Proteomics comparison of LV tissue from a wild-type and CrT-OE heart. Panel A shows a representative 2D DIGE image comparing wild-type (labeled red, Cy3) and CrT-OE (labeled green, Cy5) myocardial protein profiles. Proteins are separated in the horizontal direction by isoelectric focusing point from pH ~3 to 10, and vertically by molecular weight from ~150 to 10kD. Panel B shows a magnification of the changes to β-enolase and α-enolase.

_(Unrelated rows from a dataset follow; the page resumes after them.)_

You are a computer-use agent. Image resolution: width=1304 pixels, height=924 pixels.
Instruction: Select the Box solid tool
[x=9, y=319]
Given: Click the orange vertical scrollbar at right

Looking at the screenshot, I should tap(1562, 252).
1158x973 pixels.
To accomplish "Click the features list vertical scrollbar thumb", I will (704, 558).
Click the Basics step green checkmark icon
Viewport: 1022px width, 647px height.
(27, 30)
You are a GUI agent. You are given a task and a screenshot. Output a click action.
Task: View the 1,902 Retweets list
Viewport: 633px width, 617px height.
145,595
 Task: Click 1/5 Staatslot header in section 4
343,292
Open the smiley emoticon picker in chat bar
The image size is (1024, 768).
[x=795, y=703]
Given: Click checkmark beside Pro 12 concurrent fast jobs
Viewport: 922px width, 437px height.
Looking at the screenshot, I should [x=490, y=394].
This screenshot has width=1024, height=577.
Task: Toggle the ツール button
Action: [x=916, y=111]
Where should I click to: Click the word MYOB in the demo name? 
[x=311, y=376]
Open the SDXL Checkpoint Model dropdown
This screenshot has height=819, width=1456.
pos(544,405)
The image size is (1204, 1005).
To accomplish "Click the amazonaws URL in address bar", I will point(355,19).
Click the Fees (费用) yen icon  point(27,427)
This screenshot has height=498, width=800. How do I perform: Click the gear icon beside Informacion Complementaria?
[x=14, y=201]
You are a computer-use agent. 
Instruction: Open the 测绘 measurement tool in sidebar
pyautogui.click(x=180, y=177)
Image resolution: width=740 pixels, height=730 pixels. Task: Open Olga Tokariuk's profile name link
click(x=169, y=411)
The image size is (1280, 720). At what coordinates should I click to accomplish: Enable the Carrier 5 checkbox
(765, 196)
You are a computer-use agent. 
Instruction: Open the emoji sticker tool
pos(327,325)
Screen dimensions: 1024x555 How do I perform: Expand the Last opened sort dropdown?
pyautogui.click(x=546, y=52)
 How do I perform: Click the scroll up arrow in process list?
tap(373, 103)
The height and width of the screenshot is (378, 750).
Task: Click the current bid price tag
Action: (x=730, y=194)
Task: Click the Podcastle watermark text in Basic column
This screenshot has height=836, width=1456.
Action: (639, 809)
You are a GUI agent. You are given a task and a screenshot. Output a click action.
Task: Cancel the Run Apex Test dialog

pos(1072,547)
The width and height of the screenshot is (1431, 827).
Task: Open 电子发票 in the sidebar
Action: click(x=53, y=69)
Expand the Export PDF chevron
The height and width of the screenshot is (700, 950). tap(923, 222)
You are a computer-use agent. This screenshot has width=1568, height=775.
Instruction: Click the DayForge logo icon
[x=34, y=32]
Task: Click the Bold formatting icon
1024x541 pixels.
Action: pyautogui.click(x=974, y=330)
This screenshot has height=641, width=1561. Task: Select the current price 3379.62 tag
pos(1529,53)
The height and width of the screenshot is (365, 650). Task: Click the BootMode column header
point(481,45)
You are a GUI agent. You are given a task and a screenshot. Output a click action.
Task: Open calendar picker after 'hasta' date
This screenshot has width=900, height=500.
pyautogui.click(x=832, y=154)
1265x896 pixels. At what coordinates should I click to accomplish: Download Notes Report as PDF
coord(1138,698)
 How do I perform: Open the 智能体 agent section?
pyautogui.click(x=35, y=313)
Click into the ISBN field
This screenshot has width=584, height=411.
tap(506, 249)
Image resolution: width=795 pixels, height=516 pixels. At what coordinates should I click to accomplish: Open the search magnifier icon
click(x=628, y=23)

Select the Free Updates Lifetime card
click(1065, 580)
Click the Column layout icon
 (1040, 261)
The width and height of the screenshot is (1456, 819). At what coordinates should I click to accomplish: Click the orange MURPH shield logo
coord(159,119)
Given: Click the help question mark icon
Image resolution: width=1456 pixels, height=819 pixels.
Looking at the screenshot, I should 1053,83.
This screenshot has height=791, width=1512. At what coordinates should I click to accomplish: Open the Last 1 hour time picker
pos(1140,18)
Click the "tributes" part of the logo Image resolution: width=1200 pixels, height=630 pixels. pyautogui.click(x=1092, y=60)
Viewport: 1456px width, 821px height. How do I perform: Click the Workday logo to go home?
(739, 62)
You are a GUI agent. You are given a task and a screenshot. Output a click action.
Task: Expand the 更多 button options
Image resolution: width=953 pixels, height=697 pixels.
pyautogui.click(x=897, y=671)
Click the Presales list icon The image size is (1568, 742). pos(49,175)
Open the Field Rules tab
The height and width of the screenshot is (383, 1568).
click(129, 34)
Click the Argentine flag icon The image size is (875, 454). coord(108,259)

In addition to a decrease in enolase content in CrT-OE hearts, protein elements of both β-enolase and α-enolase undergo acidic isoelectric shifts, which suggest that a post-translational modification may be acting on these proteins.

Figure 5

Measurement of enolase activity in wild-type, CrT-OE, sham control, and aortic banded (hypertrophied) hearts. Panel A shows that the rate of ATP produced (which in this assay is directly proportional to enolase activity) is significantly suppressed in CrT-OE hearts relative to wild-type and in aortic banded hearts relative to sham controls, where * and ^# denote p-values less than 0.01 and 0.05, respectively. Panel B correlates enolase activity with myocardial creatine content.

Figure 6

Measurement of glycolytic capacity in wild-type and CrT-OE hearts. Panel A demonstrates that the rate of lactate production via anaerobic glycolysis was decreased in CrT-OE heart extracts relative to wild-type controls, where ^# denotes a p-value less than 0.05. Panel B correlates lactate production with myocardial creatine content.

Figure 7

Western blot analysis of β-enolase repressor factor 1 for wild-type and CrT-OE hearts. Panel A shows that β-enolase repressor factor 1 is increased in CrT-OE hearts relative to wild-type controls. This example shows a representative Western blot of β-enolase repressor factor 1 (89 kDa) and β actin (43 kDa) in a WT and CrT-OE mouse with high myocardial creatine levels (i.e., above 130 nmol creatine per mg protein). Panel B and Panel C respectively display the β-enolase repressor factor 1 and β actin results quantitatively for 10 WT and 10 CrT-OE hearts, where * denotes a p-value less than 0.01. Panel D correlates β-enolase repressor factor 1 expression with myocardial creatine content.